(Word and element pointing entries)
* Start *
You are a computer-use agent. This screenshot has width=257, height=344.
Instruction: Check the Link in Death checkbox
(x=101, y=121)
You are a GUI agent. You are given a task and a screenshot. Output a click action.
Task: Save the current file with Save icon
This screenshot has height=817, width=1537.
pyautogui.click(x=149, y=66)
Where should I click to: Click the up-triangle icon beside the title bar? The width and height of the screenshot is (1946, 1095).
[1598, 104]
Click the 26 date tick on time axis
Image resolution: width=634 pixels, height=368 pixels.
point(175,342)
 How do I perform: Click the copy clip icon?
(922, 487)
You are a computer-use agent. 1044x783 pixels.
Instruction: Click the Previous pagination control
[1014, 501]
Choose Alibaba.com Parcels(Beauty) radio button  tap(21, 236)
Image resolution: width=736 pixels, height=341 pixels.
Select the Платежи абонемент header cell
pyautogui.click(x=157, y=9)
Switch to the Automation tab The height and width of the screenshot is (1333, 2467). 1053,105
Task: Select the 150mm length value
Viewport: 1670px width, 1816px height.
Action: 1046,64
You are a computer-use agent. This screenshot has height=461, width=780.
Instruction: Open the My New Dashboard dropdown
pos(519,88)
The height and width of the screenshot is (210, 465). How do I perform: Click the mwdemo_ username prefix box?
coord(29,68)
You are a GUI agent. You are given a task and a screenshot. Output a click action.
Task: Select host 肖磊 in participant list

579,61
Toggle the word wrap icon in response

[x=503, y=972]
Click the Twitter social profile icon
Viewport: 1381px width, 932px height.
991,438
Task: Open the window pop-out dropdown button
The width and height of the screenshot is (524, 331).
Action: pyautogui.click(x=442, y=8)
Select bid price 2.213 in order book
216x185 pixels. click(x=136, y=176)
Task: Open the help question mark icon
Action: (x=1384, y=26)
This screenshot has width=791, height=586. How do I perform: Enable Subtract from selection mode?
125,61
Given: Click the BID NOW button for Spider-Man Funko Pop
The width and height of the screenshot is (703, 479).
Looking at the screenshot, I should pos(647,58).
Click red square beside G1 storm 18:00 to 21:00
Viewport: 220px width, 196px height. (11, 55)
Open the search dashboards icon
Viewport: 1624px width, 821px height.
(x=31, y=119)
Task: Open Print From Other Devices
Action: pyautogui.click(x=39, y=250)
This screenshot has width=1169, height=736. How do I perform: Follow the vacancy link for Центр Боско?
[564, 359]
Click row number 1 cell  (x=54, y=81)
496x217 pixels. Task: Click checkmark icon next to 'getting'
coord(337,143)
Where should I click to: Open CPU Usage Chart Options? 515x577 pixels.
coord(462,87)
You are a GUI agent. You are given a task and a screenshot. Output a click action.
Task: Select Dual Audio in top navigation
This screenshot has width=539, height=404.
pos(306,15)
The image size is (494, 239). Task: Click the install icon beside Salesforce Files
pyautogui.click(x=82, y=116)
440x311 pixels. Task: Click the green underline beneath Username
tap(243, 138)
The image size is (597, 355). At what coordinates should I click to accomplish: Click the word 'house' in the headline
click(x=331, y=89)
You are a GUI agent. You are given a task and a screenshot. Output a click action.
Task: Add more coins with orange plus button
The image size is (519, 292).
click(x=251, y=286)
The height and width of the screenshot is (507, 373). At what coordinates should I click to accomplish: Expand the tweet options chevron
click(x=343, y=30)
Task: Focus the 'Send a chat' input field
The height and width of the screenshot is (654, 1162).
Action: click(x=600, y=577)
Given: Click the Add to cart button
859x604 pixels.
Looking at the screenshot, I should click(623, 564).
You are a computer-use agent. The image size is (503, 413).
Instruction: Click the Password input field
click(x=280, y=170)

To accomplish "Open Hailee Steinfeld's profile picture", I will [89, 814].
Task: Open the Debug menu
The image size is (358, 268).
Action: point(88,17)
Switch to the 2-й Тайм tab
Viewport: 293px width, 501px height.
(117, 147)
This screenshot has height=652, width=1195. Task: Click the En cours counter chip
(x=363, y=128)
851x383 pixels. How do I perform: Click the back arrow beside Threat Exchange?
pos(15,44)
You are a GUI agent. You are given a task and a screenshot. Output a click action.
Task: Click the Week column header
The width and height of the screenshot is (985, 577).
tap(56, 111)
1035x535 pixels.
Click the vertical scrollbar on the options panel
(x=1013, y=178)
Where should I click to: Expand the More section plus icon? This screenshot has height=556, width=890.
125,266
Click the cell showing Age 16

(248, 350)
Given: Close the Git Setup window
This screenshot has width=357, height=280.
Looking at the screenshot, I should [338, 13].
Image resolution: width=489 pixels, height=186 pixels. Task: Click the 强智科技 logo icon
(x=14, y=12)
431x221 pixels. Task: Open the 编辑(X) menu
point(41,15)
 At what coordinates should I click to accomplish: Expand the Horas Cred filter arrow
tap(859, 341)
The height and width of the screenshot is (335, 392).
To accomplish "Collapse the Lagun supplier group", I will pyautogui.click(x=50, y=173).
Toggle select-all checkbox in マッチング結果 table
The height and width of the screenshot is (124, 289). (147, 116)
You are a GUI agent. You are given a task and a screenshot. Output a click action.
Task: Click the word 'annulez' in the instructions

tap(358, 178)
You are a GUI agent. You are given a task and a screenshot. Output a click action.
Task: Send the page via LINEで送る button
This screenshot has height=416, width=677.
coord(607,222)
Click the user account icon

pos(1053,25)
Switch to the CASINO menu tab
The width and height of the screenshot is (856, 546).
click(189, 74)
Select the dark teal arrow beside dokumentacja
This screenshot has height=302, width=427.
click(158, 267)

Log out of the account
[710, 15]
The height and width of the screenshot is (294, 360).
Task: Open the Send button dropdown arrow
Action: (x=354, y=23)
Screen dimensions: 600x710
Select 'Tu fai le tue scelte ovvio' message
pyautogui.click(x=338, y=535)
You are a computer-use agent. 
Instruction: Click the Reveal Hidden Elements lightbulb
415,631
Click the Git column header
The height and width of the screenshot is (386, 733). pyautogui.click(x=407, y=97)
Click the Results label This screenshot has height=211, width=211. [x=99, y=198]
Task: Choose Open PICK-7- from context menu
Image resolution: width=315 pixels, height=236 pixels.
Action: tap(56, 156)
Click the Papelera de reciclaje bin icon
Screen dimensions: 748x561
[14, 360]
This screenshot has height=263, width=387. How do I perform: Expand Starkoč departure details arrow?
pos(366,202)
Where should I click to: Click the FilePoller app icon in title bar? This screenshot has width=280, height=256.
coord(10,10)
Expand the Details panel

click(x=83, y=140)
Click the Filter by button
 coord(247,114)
* End *
→ YOUR GOAL
Find every line in the items above that contains the word "will", and copy each of those lines.

→ FULL SOLUTION
To accomplish "Open Hailee Steinfeld's profile picture", I will [89, 814].
To accomplish "Collapse the Lagun supplier group", I will pyautogui.click(x=50, y=173).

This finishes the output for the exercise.